▸ Instructions:
1) From the article on eastern Europe's coronavirus resurgence, retype the passage that begins at the words "Pedestrians cross the" and stops after the words "or often worse.".
2) Condense the paragraph of the eastern Europe coronavirus article that opens with "Less than two months later" into a short bulleted list that keeps its main facts.

▸ Document excerpt:
Content starts

East Europe fights for its life against virus it thought crushed

SATURDAY, OCTOBER 31, 2020
|

The leaders of seven eastern European countries who gathered in Bled, Slovenia, at the end of August were so certain they'd overcome the coronavirus that they staged a panel called "Europe after Brexit and Covid-19."

Pedestrians cross the Old Town Square in Prague, Czech Republic, on Oct. 22, 2020. MUST CREDIT: Bloomberg photo by Milan Jaros,

Less than two months later, that confidence has been shattered. Despite having beaten back the initial wave with some of Europe's fastest and strictest lockdowns, countries from the Baltic to the Black Sea are suffering an explosion of new cases. Their early advantage squandered, governments across the region are struggling with the same issues as their western counterparts -- or often worse.

Content ends

▸ Data provided:

Content starts

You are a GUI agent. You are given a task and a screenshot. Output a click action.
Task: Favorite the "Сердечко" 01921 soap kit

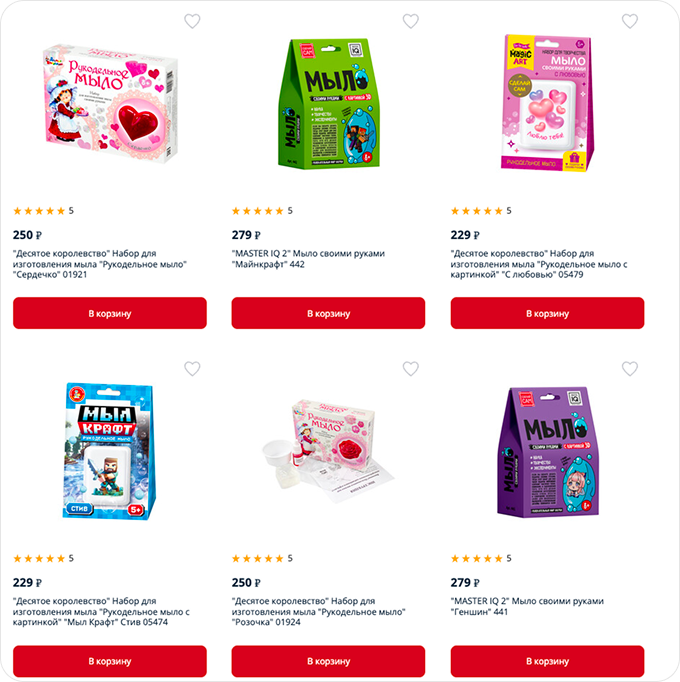click(192, 21)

Content ends

▸ Results by task:
1)
Pedestrians cross the Old Town Square in Prague, Czech Republic, on Oct. 22, 2020. MUST CREDIT: Bloomberg photo by Milan Jaros,

Less than two months later, that confidence has been shattered. Despite having beaten back the initial wave with some of Europe's fastest and strictest lockdowns, countries from the Baltic to the Black Sea are suffering an explosion of new cases. Their early advantage squandered, governments across the region are struggling with the same issues as their western counterparts -- or often worse.

2)
- Within two months, eastern European leaders' confidence about the coronavirus was shattered.
- The region had beaten back the first wave with some of Europe's fastest and strictest lockdowns.
- Countries from the Baltic to the Black Sea now face an explosion of new cases.
- Having lost their early advantage, governments there struggle with the same problems as western countries, or often worse.